> Quoted text:
---

The year 1971 was when a party from East Pakistan won the state elections;
this was rejected by the Punjabi-dominated Army, which started killing
Bangladeshis by the millions. A letter by the US Ambassador (in Dhaka,
Kolkata?) was completely ignored by Nixon and his henchman, Kissinger. This
led to a genocide, which took a religious turn (as it always does), and Hindus
were killed and raped en masse. The exodus, which was merely a repeat of the
one following partition, led Indira Gandhi (a brutal dictator in her own
right), to help create an independent state of Bangladesh.

The refugees were never repatriated, and the open border meant easy passage
for people. Governments from states neighbouring Bangladesh have encouraged
Muslim voters to illegally emigrate to bolster their electoral majorities;
this is not a contentious fact in India. Indeed, the communists even killed
over 5000 Hindu refugees using state police in Marichjhapi, in order to secure
their vote share in the decade after the war; there is, as usual, a total
silence to the brutal state-sponsored genocides by the Left.

---

> Task requirements:
[a] Substitute "displaced people" for "refugees" in the passage on the 1971 war, and write it out again starting with "The refugees were" and going on through "by the Left.".
[b] Proceed with the passage on the 1971 war, picking up after its final sentence.
The data play no role in this work.

Data listing
---

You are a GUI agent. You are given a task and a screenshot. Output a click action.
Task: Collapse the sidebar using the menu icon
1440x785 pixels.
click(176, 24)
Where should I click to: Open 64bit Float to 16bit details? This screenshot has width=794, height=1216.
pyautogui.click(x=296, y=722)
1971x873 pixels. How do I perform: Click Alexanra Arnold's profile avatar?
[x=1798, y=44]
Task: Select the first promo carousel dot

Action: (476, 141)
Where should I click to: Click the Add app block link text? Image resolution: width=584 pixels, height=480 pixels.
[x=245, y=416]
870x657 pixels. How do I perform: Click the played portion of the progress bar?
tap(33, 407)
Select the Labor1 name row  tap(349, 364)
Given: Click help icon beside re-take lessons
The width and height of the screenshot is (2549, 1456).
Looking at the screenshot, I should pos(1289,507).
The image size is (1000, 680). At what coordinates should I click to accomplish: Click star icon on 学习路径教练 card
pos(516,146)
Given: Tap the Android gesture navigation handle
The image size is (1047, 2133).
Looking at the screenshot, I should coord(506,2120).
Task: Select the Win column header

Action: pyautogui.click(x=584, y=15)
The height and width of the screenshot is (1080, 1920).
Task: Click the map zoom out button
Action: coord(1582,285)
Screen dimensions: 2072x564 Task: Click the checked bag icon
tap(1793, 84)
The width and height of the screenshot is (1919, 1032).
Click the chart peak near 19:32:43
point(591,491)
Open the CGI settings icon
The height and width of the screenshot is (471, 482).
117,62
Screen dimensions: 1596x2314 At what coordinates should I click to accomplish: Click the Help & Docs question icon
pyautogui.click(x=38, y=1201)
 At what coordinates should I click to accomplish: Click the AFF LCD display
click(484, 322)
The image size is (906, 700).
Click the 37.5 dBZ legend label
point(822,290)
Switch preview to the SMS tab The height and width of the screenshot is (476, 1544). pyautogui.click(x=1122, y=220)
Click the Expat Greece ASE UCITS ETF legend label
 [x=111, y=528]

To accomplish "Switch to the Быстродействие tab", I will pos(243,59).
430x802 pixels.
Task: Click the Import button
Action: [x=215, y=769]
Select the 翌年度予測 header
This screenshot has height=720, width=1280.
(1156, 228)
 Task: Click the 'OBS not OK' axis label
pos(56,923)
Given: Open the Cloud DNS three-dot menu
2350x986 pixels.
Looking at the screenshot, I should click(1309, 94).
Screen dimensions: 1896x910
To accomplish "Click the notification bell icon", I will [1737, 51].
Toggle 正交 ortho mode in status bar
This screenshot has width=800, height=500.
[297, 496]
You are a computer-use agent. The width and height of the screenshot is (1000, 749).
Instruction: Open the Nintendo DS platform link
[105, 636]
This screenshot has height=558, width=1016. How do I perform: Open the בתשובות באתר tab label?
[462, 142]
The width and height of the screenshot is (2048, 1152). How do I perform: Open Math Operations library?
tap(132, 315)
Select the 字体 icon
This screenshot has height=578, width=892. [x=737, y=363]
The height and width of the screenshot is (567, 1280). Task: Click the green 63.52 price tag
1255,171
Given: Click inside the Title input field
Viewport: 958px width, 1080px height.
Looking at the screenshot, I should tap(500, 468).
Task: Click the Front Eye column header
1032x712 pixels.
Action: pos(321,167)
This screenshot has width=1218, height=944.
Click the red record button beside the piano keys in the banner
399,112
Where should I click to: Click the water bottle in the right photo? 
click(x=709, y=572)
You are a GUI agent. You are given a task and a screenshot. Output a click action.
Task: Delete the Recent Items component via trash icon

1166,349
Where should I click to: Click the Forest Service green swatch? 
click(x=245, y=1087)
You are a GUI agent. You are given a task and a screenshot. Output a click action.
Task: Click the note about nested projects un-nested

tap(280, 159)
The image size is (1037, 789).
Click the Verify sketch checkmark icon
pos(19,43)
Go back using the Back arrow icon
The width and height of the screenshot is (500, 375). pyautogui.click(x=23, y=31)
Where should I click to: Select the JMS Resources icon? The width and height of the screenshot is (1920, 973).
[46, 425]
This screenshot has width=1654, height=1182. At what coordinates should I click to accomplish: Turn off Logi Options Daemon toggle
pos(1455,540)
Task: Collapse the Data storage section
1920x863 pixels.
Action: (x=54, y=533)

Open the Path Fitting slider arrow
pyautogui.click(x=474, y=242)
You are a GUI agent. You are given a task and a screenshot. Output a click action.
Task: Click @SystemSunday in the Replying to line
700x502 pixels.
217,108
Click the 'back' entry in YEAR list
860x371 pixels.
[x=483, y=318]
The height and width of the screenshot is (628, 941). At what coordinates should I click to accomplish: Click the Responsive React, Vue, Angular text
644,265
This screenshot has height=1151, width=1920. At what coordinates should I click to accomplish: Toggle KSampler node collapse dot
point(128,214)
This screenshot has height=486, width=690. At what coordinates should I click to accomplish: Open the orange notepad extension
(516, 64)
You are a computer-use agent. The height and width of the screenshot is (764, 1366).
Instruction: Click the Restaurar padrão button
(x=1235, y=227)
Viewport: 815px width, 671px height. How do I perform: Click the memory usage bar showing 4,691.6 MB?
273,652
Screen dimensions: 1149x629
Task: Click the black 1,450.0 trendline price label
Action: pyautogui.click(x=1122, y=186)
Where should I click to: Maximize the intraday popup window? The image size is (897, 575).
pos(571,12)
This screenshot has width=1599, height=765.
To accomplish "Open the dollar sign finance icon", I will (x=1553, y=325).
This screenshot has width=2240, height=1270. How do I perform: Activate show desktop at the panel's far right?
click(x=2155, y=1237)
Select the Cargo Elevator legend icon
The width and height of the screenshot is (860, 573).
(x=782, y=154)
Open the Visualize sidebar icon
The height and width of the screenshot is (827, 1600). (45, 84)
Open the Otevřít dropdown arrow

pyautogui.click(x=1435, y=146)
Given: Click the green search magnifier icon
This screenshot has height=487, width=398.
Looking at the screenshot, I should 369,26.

---

> Task answers:
[a]
The displaced people were never repatriated, and the open border meant easy passage
for people. Governments from states neighbouring Bangladesh have encouraged
Muslim voters to illegally emigrate to bolster their electoral majorities;
this is not a contentious fact in India. Indeed, the communists even killed
over 5000 Hindu displaced people using state police in Marichjhapi, in order to secure
their vote share in the decade after the war; there is, as usual, a total
silence to the brutal state-sponsored genocides by the Left.

[b]
There is however a strong distaste for the trespassers, and this is indeed
along religious lines. Bangladesh is also a breeding ground for the global
Jihad, and this is precisely why Myanmar too reacts the way it has. In India,
Muslim majority areas are often ... erm ... not exactly places where
minorities are left in peace (Kashmir, Ramanathapuram, Bhatkal, Malda, tons of
districts in Bengal, Bihar, UP). Having this many Bangladeshis, being
supported by corrupt political elites, is not exactly a problem it needs right
now. India in particular has one too many Kashmirs brewing, and unlike the
Christians and Muslims who have historically either been "harvesting" lands by
one means or the other, India's natives have no real homeland. Not even India,
which constitutionally discriminates against Hindus.

Letting a wound fester, sadly, has its consequences. The instabilities caused
by the jihadis has grave consequences to India's economy and culture, and it
has every right to deport illegal immigrants.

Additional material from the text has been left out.